1. High-level architecture

┌────────────────────────┐         WebSocket (JSON)         ┌──────────────────────────┐
│  Browser client (JS)   │  ── ClientMessage ───────────▶   │     Rust server          │
│  PixiJS renderer        │                                  │  axum + tokio            │
│  - lobby UI             │  ◀─ ServerMessage ──────────     │  - static file serving   │
│  - input / selection    │                                  │  - /ws upgrade           │
│  - camera / minimap      │                                  │  - Lobby (rooms)         │
│  - fog overlay (local)   │                                  │  - Game (authoritative)  │
└────────────────────────┘                                   └──────────────────────────┘

• The server owns the authoritative game state and runs a fixed-rate simulation loop (TICK_HZ). Clients only send commands (intent); they never mutate game state directly.
• Every tick the server produces a per-player snapshot, applying fog of war: a player only receives neutral/enemy entities standing on tiles that player can currently see, plus visual-only entities inside the one-second lingering sight left behind when that player’s unit/building dies. This makes the fog cheat-proof (hidden enemies are never sent outside live or explicit lingering death vision).
• Lobby-time spectators are connected humans who are not seated in the simulation. They receive snapshots filtered to the union of all active players’ current fog, all player resource rows, and no controllable units/buildings. Spectators must join or switch roles before the match starts; mid-match joins are rejected.
• The client renders snapshots, interpolating entity positions between them for smoothness, and draws the fog overlay from the server-provided current visibility grid while keeping explored history locally. Local sight stamping exists only as a fallback for older/dev object snapshots; the server remains the fog authority.
• Local development exposes game-backed dev scenario pages under /dev/scenarios and a neutral saved-artifact replay launcher at /dev/replay-artifact?replay=<artifact_name>. Scenario rooms stream full-world snapshots for authored local debugging; saved self-play artifacts use the same replay viewer runtime as post-match and match-history replays.
• The same server exposes a lightweight documentation wiki at /wiki. It renders only allowlisted Markdown under docs/context and docs/design, rewrites relative Markdown doc links into /wiki/... links, rejects traversal or unsupported paths, and serves /wiki/stats from Rust-authoritative rules and faction catalog data instead of client mirrors.
• The same Rust process serves the static client files, so development is a single cargo run and then open the printed local URL.

Compatibility policy

The game is pre-alpha and latest-version-only. Do not preserve obsolete protocol, replay, client/server, map, or asset behavior just for backwards compatibility unless a specific migration or debugging workflow requires it. Breaking changes are acceptable when the design docs and all current Rust/JS mirrors are updated together.
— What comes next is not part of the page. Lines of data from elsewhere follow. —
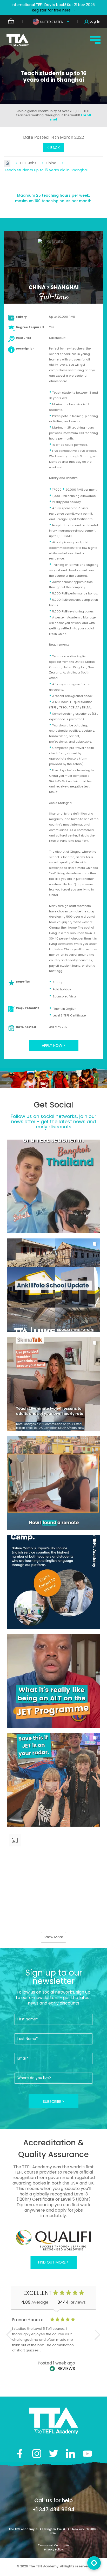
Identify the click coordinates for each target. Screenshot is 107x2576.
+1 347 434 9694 (53, 2509)
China (51, 163)
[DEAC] (53, 2240)
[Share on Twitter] (53, 2453)
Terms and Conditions (53, 2545)
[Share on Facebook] (19, 2453)
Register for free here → (53, 10)
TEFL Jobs (28, 163)
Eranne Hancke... (29, 2320)
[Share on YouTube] (87, 2453)
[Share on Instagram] (36, 2453)
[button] (53, 1186)
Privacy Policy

Workspace crate boundaries

The Rust server workspace is split by dependency direction. Lower crates must not depend on higher crates:

rts-server  -> rts-ai, rts-sim, rts-rules, rts-protocol, rts-contract
rts-ai      -> rts-sim, rts-rules, rts-protocol, rts-contract
rts-sim     -> rts-rules, rts-protocol, rts-contract
rts-protocol -> rts-contract
rts-rules
rts-contract

rts-server is the only crate that may own Axum/Tokio WebSocket/static-file serving and lobby room tasks. rts-sim owns Game, tick systems, deterministic replay, map/fog/entity state, and simulation perf accounting without importing server transport. rts-ai owns live controllers and self-play harnesses and drives the sim only by observing snapshots and enqueueing ordinary SimCommands. rts-rules owns pure vocabulary, balance data, terrain, economy, and combat formulas. rts-protocol owns serde wire DTOs and compact snapshot transport. rts-contract owns shared semantic DTOs that are below the wire and sim layers.

The server wiki belongs to rts-server because it is an Axum route and because generated reference HTML is a presentation of lower-crate data. Wiki prose comes from repository Markdown files; wiki stats rows come from rts-rules definitions and faction catalogs. After changing docs links, allowlisted docs, rules definitions, faction catalogs, upgrades, or ability metadata, run node scripts/check-wiki.mjs to cover route safety, link integrity, generated table completeness, and client catalog parity.

scripts/check-crate-boundaries.mjs enforces the implemented Cargo package graph and rejects server-only imports in lower crates. Any intentional graph change must update this section, the script, and the affected context capsule in the same change.

Tick & networking model

• TICK_HZ = 30 (~33 ms per simulated tick).
• The server broadcasts a snapshot every SNAPSHOT_EVERY_N_TICKS ticks (default 1 → 30 snapshots/s).
• Commands are queued on arrival and drained at the start of each tick (deterministic ordering per connection; ordering across connections is arrival order).
• The client renders at requestAnimationFrame (~60fps), interpolating between the two most recent snapshots using wall-clock time.